Was ist ein Magengeschwür?

Ein Magengeschwür, auch Magenulkus genannt, ist eine tiefe Wunde in der Magenwand. Dazu kann es kommen, wenn die Magenschleimhaut geschädigt ist – meist durch eine Infektion mit Helicobacter-pylori-Bakterien. Auch die regelmäßige Einnahme entzündungshemmender Schmerzmittel kann ein Geschwür verursachen. Die Wahrscheinlichkeit, ein Magengeschwür zu bekommen, nimmt mit dem Alter zu.

Ein Magengeschwür äußert sich vor allem durch Schmerzen im Oberbauch. Um es zu diagnostizieren, machen Ärztinnen und Ärzte meist eine Magenspiegelung und entnehmen eine Gewebeprobe.
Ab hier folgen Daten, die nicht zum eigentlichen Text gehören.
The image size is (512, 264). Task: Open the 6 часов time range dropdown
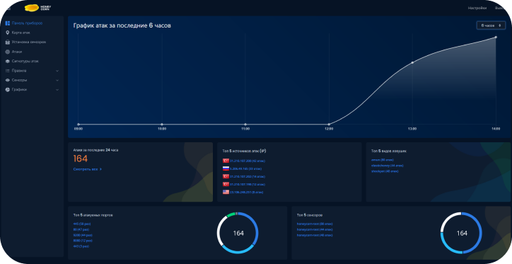[491, 25]
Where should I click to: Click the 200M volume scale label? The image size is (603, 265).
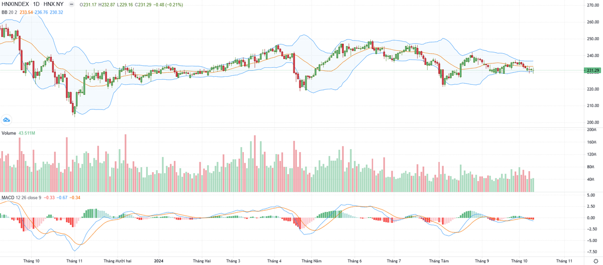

Für gewöhnlich genügt eine Behandlung mit Protonenpumpenhemmern – sie hemmen die Bildung von Magensäure – und Antibiotika, die gegen Bakterien wirken. Wird ein Magengeschwür nicht erkannt und behandelt, kann es zu Komplikationen kommen.

Welche Symptome deuten auf ein Magengeschwür hin?
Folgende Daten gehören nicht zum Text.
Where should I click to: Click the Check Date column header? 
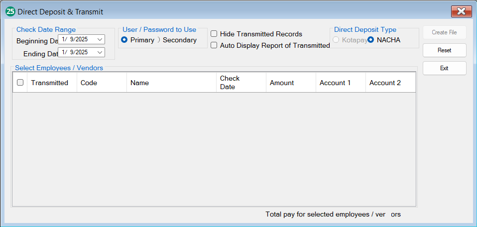pos(230,83)
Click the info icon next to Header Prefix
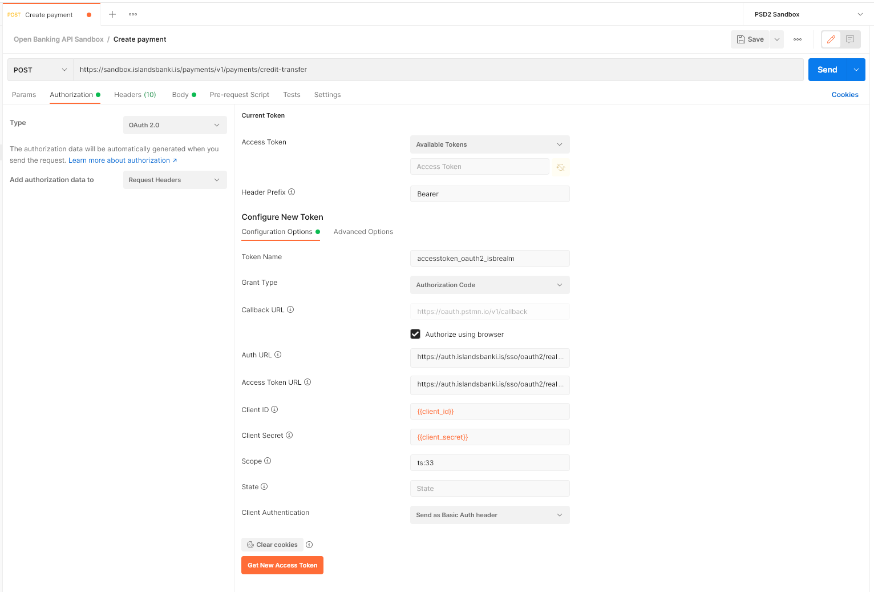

Meistens macht ein Magengeschwür lange keine oder nur wenig Probleme und fällt erst durch Komplikationen auf – vor allem, wenn Schmerzmittel die Ursache sind.

Viele Beschwerden, die bei einem Geschwür auftreten, sind eher unspezifisch.

Ein Magengeschwür kann folgende Beschwerden auslösen: Druck- und Völlegefühl, Appetitlosigkeit, Übelkeit und Erbrechen, unregelmäßiger Stuhlgang und Blähungen, Sodbrennen und saures Aufstoßen, Schmerzen im Oberbauch.

Dazu zählen:

  • Druck- und Völlegefühl
  • Appetitlosigkeit
  • Übelkeit, teilweise mit Erbrechen
  • unregelmäßiger Stuhlgang und Blähungen
  • Sodbrennen und saures Aufstoßen
  • Schmerzen im Oberbauch, oft unabhängig von Mahlzeiten oder eher nach als vor dem Essen

Wodurch entsteht ein Magengeschwür?

Die beiden häufigsten Ursachen für die Entstehung eines Magengeschwürs sind eine Infektion mit dem Bakterium Helicobacter pylori oder die längerfristige Einnahme entzündungshemmender Schmerzmittel.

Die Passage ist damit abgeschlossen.